Home truths
One of the coolest parts of my work is to get advanced copies of books I’m dying to read and tell you what I think of them. Carolyn Whitzman’s excellent Home Truths in one you won’t want to miss when it becomes available in a couple of weeks.
In my Ottawa Citizen column I call it a unicorn. As someone who’s published a dozen books, I can tell you writing something that’s clear and concise yet well-researched and comprehensive is freaking hard. Whitzman manages to accomplish this, giving readers a complete picture of what caused the current crisis and how we can fix it.
I write these lines at Newark airport, waiting for my connecting flight to Ottawa. I got to spend a lovely week in Huntsville, Alabama, as I enjoy doing every chance I get. I fell in love with this city three years ago and am fortunate to have beautiful friends there who treat me to all manner of wonderful experiences, from swimming in the Tennessee River (enthusiastic thumbs up) to eating fried alligator (meh) to petting backyard goats (yippee).

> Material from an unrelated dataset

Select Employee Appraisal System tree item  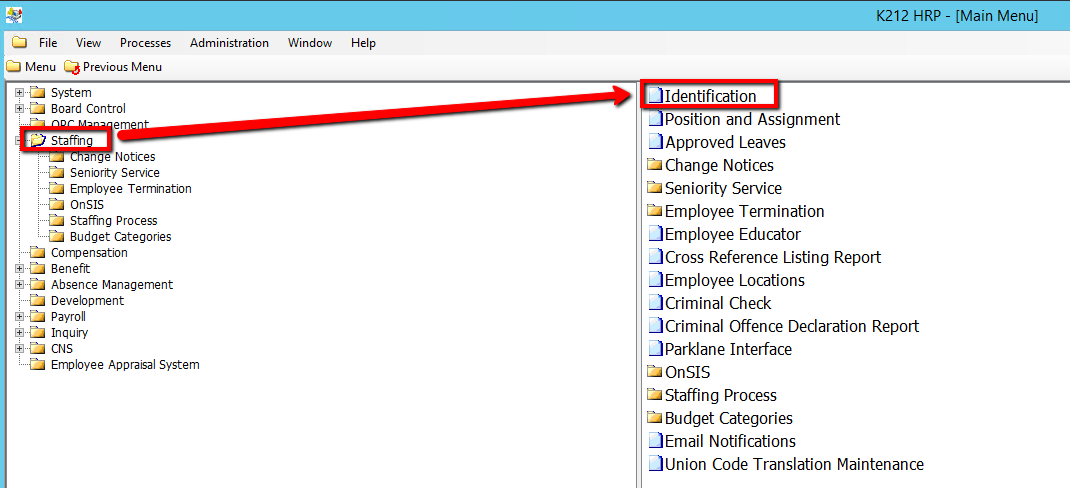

Huntsville is also an endlessly fascinating study in how to build a city right. One that works for most of the people who live there. Not for nothing has it been named (often) one of the top ten cities to live in the United States.
One thing I’ve observed over the last three years is the real-estate revolution happening throughout the city. Houses are renovated or (more often than not) replaced by newer ones, and everywhere new apartment buildings are popping up. Not towers like we see in Ottawa. Buildings of four or six stories.
In 2023 Huntsville built over 8,400 new housing units, for a population that is a little under 250,000 people. If Ottawa built housing at the same rate, we’d see more than 33,000 new homes built every year. Think about what that would mean…
The building boom in Huntsville has not been universally welcomed, to put it gently. There are real concerns that so much gentrification and the tearing down of projects result in vulnerable tenants being pushed into even worse living conditions. And all the many thousands of new rental units being built are market rentals; not especially designed to be affordable — although they are cheaper than anything you can find in Ottawa even taking into account the exchange rate.
Huntsville is a dynamic and fast-growing city for many reasons. Among the ones that really get my attention: It’s pleasant to live there. In addition to bountiful housing options there are all kinds of places for people like the excellent Stovehouse and my absolute fav, the Lowe Mill Arts & Entertainment Center.
It’s not a great comment on Ottawa — the capital city of a G7 country with over a million people including some very smart and creative humans — to get its ass kicked like that by a much smaller Northern Alabama town. As much as I love Huntsville and plan on continuing to spend as much time there as I can get away with, I want Ottawa to have enough ambition to be at least as good to live in as the Rocket City.